There is no such thing as a Black Opening or a White Opening.

The opening is the opening.  It is determined by both players.

Of course there are such things as white and black openings. Both sides determine the opening, but if black plays the defining move of the opening then it is a black opening and vice versa.

After 1.e4 e6 2.d4 black can play 2...d5, the defining move of the French Defense, which is why the French is a black opening. If black had played 2...b6, then it would be an Owen's defense, which is also an opening for black. 

After 1.e4 e5, it is white who makes the decision to turn the game into a King's gambit with 2.f4, which is why the King's gambit is a white opening.

If there was no such thing as white and black openings, it would be impossible to say things like 'the Latvian gambit is unsound' instead we would need to say 'in the Latvian gambit, Black's position is clearly worse'.

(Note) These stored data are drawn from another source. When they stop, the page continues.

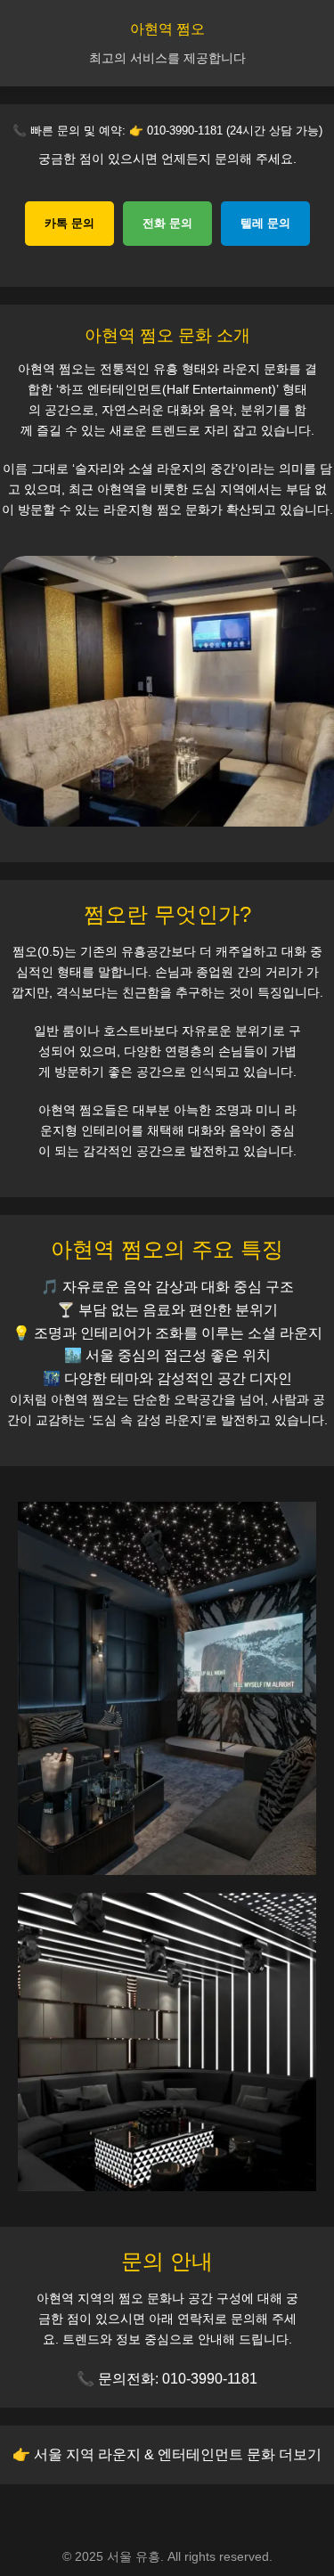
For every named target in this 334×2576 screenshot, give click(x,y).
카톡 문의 (69, 223)
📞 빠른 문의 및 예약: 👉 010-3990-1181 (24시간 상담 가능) (167, 130)
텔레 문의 (265, 223)
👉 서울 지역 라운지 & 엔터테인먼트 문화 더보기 (167, 2454)
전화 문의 (167, 223)
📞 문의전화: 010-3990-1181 (167, 2378)
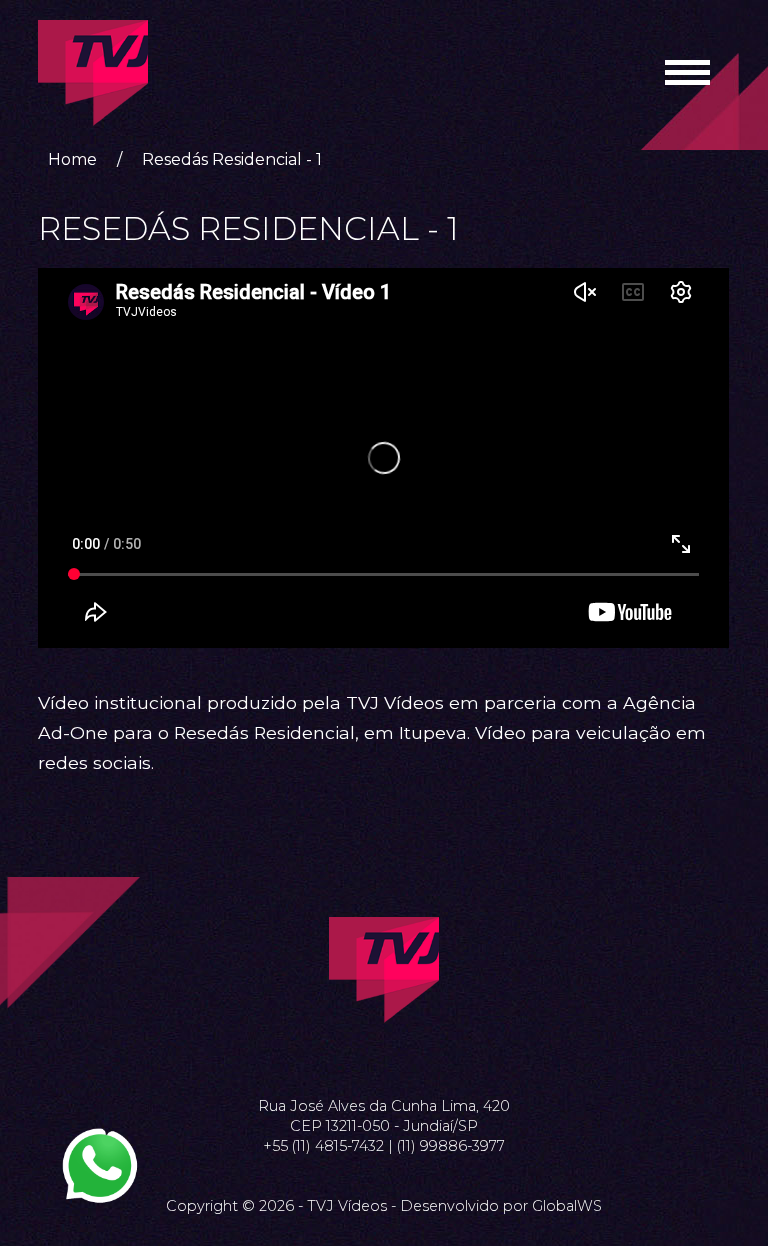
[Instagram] (384, 1056)
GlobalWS (567, 1206)
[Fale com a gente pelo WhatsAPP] (100, 1166)
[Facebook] (360, 1056)
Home (72, 159)
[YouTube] (408, 1056)
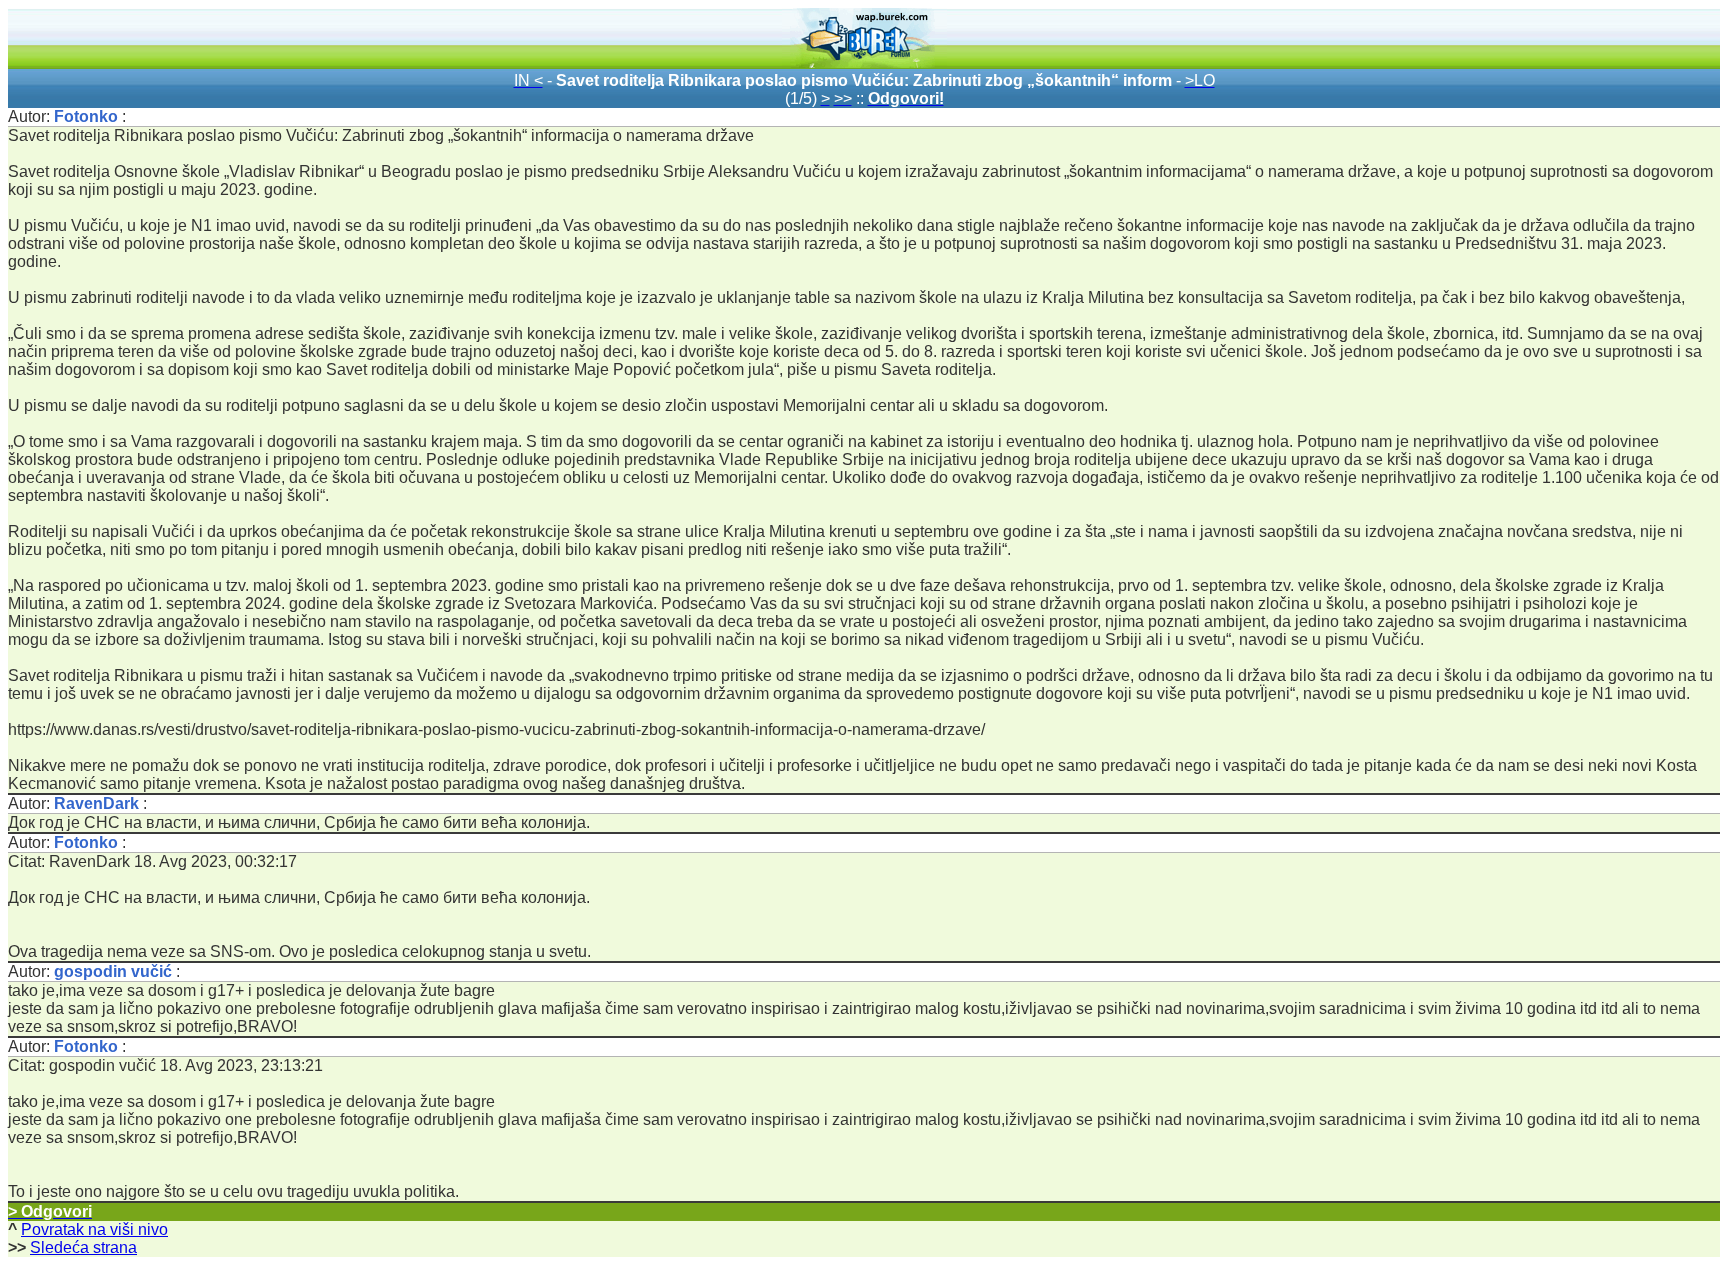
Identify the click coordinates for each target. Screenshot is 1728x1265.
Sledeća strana (83, 1247)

Obviously this isn't the case, and the reason we can say 'the Latvian gambit is unsound' is because it is a black opening, since it is Black's decision to play 2...f5?! and steer the game into a Latvian.

 

Technically, it is "The Latvian Gambit is unsound for Black", but many use shorthand, assuming you could tell through intuition that it is Black they are referring to.

 

And the reason that openings are not based on 1 color is simple.  Each game is ONE Opening.  Not "White play a ' but Black played a Y", that is baloney.

 

Example: 1 e4 d5 2.exd5 Nf6 3.c4 c6 4.d4 cxd5 5.Nc3 e6 6.Nf3 Bb4 7.Bd3 dxc4 8.Bxc4 O-O 9 O-O b6

 

It would be Hogwash to say that "Black is playing a Scandinavian" and that "White is playing the Panov-Botvinnik Attack".

 

In fact, BOTH players now are playing a Nimzo-Indian Defense! (E53)

 

Sure, there are many ways to avoid such a Transposition, like 5...Nc6 or 7.cxd5, just to name a couple.

 

But it does not matter, this is Officially a Nimzo-Indian Defense for BOTH players.

 

The "Normal" move order to reach this line is 1.d4 Nf6 2.c4 e6 3.Nc3 Bb4 4.e3 O-O 5.Bd3 d5 6.Nf3 c5 7.Bd3 cxd4 8.exd4 dxc4 9.Bxc4 b6.

 

 

 

It's just like the idiots that say "I am playing the Pirc because I played 1...d6 and 2...Nf6 and 3...g6.

Guess what, White also decides the Opening.  After 1.d4 d6 2.c4 Nf6 3.Nc3 g6 4.e4 Bg7, this is not a Pirc, it is a King's Indian, decided by both!  With no c4 by White or no g6 by Black, you have something completely different.  Pirc in the first case, Old Indian in the second case.

RivertonKnight

I'm sure glad that White plays the Philidor and Old Indian all the time, because I spend alot of time studying this from the Black side!